WHAT YOU SHOULD DO
Copy the material from the line containing "Task: Click the Movies sidebar icon" through the line containing "Action: click(x=190, y=440)", replacing "sidebar" with "navigation" and changing nothing else. Leave the picture out of your copy.

DATA EXCERPTS
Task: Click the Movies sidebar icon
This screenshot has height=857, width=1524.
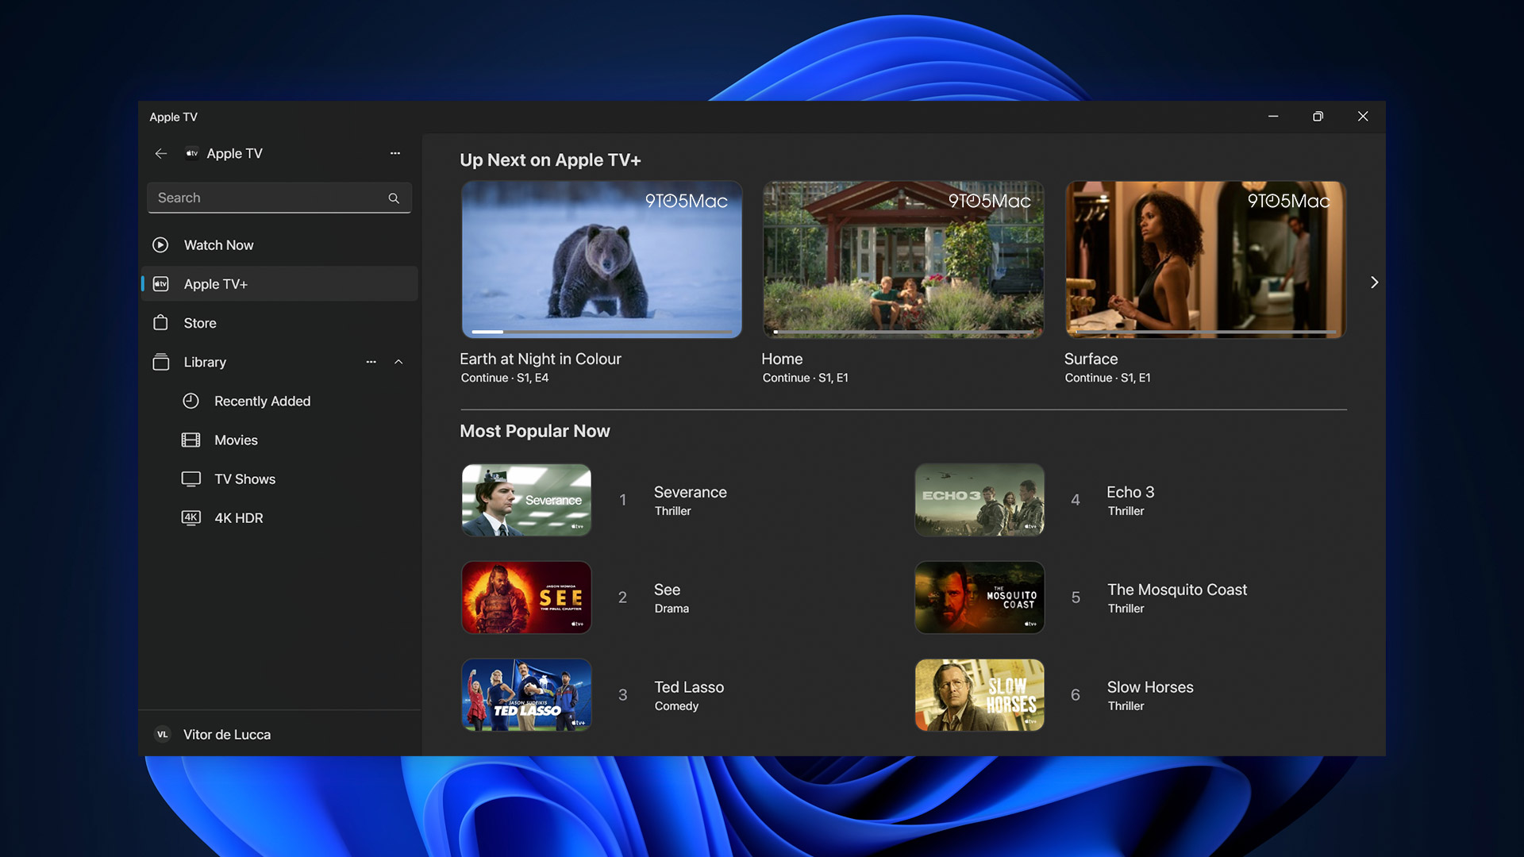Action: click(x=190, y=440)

...

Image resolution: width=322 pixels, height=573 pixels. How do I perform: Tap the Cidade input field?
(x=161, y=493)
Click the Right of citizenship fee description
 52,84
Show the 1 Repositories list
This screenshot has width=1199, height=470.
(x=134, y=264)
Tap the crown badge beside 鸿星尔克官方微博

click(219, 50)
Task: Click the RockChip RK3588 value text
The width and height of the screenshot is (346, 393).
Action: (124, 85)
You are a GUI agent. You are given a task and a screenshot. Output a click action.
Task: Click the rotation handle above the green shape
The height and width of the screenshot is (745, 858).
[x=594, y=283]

--

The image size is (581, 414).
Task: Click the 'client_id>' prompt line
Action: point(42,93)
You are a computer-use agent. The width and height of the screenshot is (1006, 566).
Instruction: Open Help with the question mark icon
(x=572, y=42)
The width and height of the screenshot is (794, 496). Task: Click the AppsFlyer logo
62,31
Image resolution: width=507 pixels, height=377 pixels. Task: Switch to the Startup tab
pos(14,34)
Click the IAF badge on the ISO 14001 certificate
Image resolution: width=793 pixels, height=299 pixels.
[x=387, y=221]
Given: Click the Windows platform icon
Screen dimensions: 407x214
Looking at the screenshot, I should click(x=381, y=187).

TASK OUTPUT
Task: Click the Movies navigation icon
This screenshot has height=857, width=1524.
Action: click(x=190, y=440)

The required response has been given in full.